• **Directions for this task**: Reproduce all of the material below word for word, keeping every line unchanged.

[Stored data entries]
-=-=-=-=-

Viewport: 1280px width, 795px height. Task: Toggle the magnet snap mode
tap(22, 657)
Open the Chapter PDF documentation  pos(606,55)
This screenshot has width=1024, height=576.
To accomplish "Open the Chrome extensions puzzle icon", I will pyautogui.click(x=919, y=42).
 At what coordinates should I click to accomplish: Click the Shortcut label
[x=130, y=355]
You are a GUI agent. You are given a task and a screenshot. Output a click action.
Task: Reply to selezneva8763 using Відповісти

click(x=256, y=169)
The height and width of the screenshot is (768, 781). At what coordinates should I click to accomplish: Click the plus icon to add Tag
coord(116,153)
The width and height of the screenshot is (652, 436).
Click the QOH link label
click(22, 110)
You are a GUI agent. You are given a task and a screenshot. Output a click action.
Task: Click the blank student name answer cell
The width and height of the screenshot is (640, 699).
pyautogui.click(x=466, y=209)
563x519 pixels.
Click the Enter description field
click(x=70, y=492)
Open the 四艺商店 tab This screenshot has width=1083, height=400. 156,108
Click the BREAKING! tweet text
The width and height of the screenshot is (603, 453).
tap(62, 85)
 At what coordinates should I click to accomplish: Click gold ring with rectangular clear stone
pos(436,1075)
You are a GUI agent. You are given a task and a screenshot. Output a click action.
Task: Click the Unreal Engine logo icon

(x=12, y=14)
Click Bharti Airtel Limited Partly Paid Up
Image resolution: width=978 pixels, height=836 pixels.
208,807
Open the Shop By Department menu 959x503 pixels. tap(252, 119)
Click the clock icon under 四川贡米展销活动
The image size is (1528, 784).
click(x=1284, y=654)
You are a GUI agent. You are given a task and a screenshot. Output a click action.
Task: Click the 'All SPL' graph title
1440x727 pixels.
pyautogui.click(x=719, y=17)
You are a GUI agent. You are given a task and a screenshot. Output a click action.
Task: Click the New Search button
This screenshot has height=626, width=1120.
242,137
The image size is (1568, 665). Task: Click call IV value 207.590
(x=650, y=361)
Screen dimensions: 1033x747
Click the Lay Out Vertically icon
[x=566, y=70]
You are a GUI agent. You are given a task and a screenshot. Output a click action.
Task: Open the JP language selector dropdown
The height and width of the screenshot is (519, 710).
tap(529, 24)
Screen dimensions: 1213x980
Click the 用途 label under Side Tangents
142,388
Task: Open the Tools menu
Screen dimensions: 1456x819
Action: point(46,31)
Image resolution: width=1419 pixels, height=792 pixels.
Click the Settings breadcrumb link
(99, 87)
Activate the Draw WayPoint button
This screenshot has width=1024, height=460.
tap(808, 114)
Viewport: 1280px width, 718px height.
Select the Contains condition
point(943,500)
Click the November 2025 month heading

-=-=-=-=-

• **Result for this exercise**:
Viewport: 1280px width, 795px height. Task: Toggle the magnet snap mode
tap(22, 657)
Open the Chapter PDF documentation  pos(606,55)
This screenshot has width=1024, height=576.
To accomplish "Open the Chrome extensions puzzle icon", I will pyautogui.click(x=919, y=42).
 At what coordinates should I click to accomplish: Click the Shortcut label
[x=130, y=355]
You are a GUI agent. You are given a task and a screenshot. Output a click action.
Task: Reply to selezneva8763 using Відповісти

click(x=256, y=169)
The height and width of the screenshot is (768, 781). At what coordinates should I click to accomplish: Click the plus icon to add Tag
coord(116,153)
The width and height of the screenshot is (652, 436).
Click the QOH link label
click(22, 110)
You are a GUI agent. You are given a task and a screenshot. Output a click action.
Task: Click the blank student name answer cell
The width and height of the screenshot is (640, 699).
pyautogui.click(x=466, y=209)
563x519 pixels.
Click the Enter description field
click(x=70, y=492)
Open the 四艺商店 tab This screenshot has width=1083, height=400. 156,108
Click the BREAKING! tweet text
The width and height of the screenshot is (603, 453).
tap(62, 85)
 At what coordinates should I click to accomplish: Click gold ring with rectangular clear stone
pos(436,1075)
You are a GUI agent. You are given a task and a screenshot. Output a click action.
Task: Click the Unreal Engine logo icon

(x=12, y=14)
Click Bharti Airtel Limited Partly Paid Up
Image resolution: width=978 pixels, height=836 pixels.
208,807
Open the Shop By Department menu 959x503 pixels. tap(252, 119)
Click the clock icon under 四川贡米展销活动
The image size is (1528, 784).
click(x=1284, y=654)
You are a GUI agent. You are given a task and a screenshot. Output a click action.
Task: Click the 'All SPL' graph title
1440x727 pixels.
pyautogui.click(x=719, y=17)
You are a GUI agent. You are given a task and a screenshot. Output a click action.
Task: Click the New Search button
This screenshot has height=626, width=1120.
242,137
The image size is (1568, 665). Task: Click call IV value 207.590
(x=650, y=361)
Screen dimensions: 1033x747
Click the Lay Out Vertically icon
[x=566, y=70]
You are a GUI agent. You are given a task and a screenshot. Output a click action.
Task: Open the JP language selector dropdown
The height and width of the screenshot is (519, 710).
tap(529, 24)
Screen dimensions: 1213x980
Click the 用途 label under Side Tangents
142,388
Task: Open the Tools menu
Screen dimensions: 1456x819
Action: point(46,31)
Image resolution: width=1419 pixels, height=792 pixels.
Click the Settings breadcrumb link
(99, 87)
Activate the Draw WayPoint button
This screenshot has width=1024, height=460.
tap(808, 114)
Viewport: 1280px width, 718px height.
Select the Contains condition
point(943,500)
Click the November 2025 month heading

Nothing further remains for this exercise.